A secure business browser is a centrally managed web browser designed for work use. It gives IT or your managed service provider a way to apply policies consistently, reduce risky behaviours, and improve visibility into browser-based work.
For a typical SME, the risk is not theoretical. One compromised mailbox can lead to business email compromise, supplier payment diversion, or customer data exposure. A browser is where credentials are entered, files are downloaded, and extensions quietly gain permissions.
NordLayer’s launch coverage describes the concept as a browser tailored for business security outcomes, particularly around streamlining controls for SMEs and MSP-led deployments.
How does browser risk show up in real UK SME incidents?
In practice, browser-led risk tends to cluster into three issues that repeatedly appear in SME incident response:
* Phishing protection for SMEs: Fake Microsoft 365 or Google login pages steal credentials, then criminals set mailbox forwarding rules and watch invoice traffic.
* Extension sprawl: Staff install unapproved PDF tools, meeting add-ons, and “AI helpers” that can read pages and access data.
* Shadow IT and supply chain cyber risk: Teams sign up to SaaS tools with personal emails, then client data ends up outside any contract, retention rule, or exit plan.
NCSC guidance on phishing focuses on recognising malicious messages and reporting quickly to reduce harm. Speed matters more than certainty, especially when finance teams are under pressure.
What Cyber Essentials controls should you prioritise alongside a secure browser?
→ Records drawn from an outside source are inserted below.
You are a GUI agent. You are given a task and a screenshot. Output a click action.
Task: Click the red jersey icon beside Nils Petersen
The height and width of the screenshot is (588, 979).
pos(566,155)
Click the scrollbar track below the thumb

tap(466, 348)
A secure browser can help, but it should sit on top of solid basics. Cyber Essentials remains the most practical UK baseline for SMEs because it focuses on controls that reduce common attacks: secure configuration, security update management, access control, malware protection, and firewalls.
If you are choosing where to invest first, prioritise:
* MFA (multi-factor authentication) for email and key SaaS, because it blocks many account takeovers even when passwords leak.
* Removal of shared admin accounts, because shared access destroys accountability and makes containment slower.
* Patch discipline on endpoints, because browser exploits and drive-by downloads still rely on known vulnerabilities.
Actionable guidance: a 30-day rollout plan that fits SME reality
Treat NordLayer Browser as a targeted control for your highest-risk workflows, not a “big bang” change.
1. Pilot with two roles: Finance and Directors
These are the people criminals target for invoice fraud and urgent payment requests.
2. Create an approved SaaS list, then enforce it
Decide what is allowed for file sharing, e-signatures, password management and client communications. Block the rest, or route exceptions through a simple approval.
3. Allow-list extensions only
Remove everything not needed for work. If an extension requests broad permissions, treat it like software procurement, not a personal preference.
4. Pair browser policy with incident-ready reporting
Make it easy to report suspicious emails and links, and practice what happens next. NCSC provides clear guidance on phishing response.
5. Map outcomes to UK GDPR security measures
If you handle personal data, the ICO expects appropriate technical and organisational measures. Centralised control of browser access and behaviour can support that, alongside training and access reviews.
Run a 14-day pilot of NordLayer Browser with Finance and one client-facing team; measure phishing reports, unapproved SaaS usage, and extension count before and after, then decide whether to scale.